--- Exercise requirements ---
Copy the rows below word for word, keeping every line as it stands.
START Raw data
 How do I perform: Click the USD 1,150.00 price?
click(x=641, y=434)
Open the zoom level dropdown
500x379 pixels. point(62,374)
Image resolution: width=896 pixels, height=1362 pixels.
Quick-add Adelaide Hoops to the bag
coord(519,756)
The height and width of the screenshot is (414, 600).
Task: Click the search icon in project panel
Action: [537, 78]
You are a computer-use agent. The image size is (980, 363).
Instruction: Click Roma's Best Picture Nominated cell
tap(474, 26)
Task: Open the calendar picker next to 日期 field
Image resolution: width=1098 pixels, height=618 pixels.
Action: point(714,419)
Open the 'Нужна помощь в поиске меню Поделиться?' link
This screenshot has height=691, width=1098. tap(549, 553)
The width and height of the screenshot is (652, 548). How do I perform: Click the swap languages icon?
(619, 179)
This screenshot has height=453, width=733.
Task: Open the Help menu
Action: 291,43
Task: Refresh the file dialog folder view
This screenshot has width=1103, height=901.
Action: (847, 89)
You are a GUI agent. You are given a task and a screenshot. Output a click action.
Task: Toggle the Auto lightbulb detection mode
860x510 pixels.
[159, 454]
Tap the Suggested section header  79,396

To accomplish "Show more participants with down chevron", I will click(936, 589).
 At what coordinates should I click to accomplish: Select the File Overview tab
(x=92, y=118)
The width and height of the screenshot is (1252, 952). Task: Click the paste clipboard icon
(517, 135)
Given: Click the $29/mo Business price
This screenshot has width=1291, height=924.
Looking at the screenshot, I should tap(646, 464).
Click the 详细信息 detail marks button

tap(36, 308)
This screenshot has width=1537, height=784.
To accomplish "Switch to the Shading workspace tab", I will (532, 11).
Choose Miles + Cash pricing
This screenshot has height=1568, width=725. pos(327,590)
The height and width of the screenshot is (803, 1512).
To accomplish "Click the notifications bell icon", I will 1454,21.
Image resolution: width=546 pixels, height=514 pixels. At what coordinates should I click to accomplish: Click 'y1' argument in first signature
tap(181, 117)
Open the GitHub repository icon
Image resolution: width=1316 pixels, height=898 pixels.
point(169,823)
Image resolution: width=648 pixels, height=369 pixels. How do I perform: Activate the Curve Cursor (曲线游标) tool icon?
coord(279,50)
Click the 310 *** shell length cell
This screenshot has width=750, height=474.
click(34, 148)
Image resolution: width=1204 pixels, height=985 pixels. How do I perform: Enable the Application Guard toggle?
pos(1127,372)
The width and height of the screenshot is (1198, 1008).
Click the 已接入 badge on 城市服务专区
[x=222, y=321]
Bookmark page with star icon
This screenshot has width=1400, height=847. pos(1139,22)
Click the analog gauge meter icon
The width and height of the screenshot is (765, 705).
END Raw data
--- Response for this exercise ---
 How do I perform: Click the USD 1,150.00 price?
click(x=641, y=434)
Open the zoom level dropdown
500x379 pixels. point(62,374)
Image resolution: width=896 pixels, height=1362 pixels.
Quick-add Adelaide Hoops to the bag
coord(519,756)
The height and width of the screenshot is (414, 600).
Task: Click the search icon in project panel
Action: [537, 78]
You are a computer-use agent. The image size is (980, 363).
Instruction: Click Roma's Best Picture Nominated cell
tap(474, 26)
Task: Open the calendar picker next to 日期 field
Image resolution: width=1098 pixels, height=618 pixels.
Action: point(714,419)
Open the 'Нужна помощь в поиске меню Поделиться?' link
This screenshot has height=691, width=1098. tap(549, 553)
The width and height of the screenshot is (652, 548). How do I perform: Click the swap languages icon?
(619, 179)
This screenshot has height=453, width=733.
Task: Open the Help menu
Action: 291,43
Task: Refresh the file dialog folder view
This screenshot has width=1103, height=901.
Action: (847, 89)
You are a GUI agent. You are given a task and a screenshot. Output a click action.
Task: Toggle the Auto lightbulb detection mode
860x510 pixels.
[159, 454]
Tap the Suggested section header  79,396

To accomplish "Show more participants with down chevron", I will click(936, 589).
 At what coordinates should I click to accomplish: Select the File Overview tab
(x=92, y=118)
The width and height of the screenshot is (1252, 952). Task: Click the paste clipboard icon
(517, 135)
Given: Click the $29/mo Business price
This screenshot has width=1291, height=924.
Looking at the screenshot, I should tap(646, 464).
Click the 详细信息 detail marks button

tap(36, 308)
This screenshot has width=1537, height=784.
To accomplish "Switch to the Shading workspace tab", I will (532, 11).
Choose Miles + Cash pricing
This screenshot has height=1568, width=725. pos(327,590)
The height and width of the screenshot is (803, 1512).
To accomplish "Click the notifications bell icon", I will 1454,21.
Image resolution: width=546 pixels, height=514 pixels. At what coordinates should I click to accomplish: Click 'y1' argument in first signature
tap(181, 117)
Open the GitHub repository icon
Image resolution: width=1316 pixels, height=898 pixels.
point(169,823)
Image resolution: width=648 pixels, height=369 pixels. How do I perform: Activate the Curve Cursor (曲线游标) tool icon?
coord(279,50)
Click the 310 *** shell length cell
This screenshot has width=750, height=474.
click(34, 148)
Image resolution: width=1204 pixels, height=985 pixels. How do I perform: Enable the Application Guard toggle?
pos(1127,372)
The width and height of the screenshot is (1198, 1008).
Click the 已接入 badge on 城市服务专区
[x=222, y=321]
Bookmark page with star icon
This screenshot has width=1400, height=847. pos(1139,22)
Click the analog gauge meter icon
The width and height of the screenshot is (765, 705).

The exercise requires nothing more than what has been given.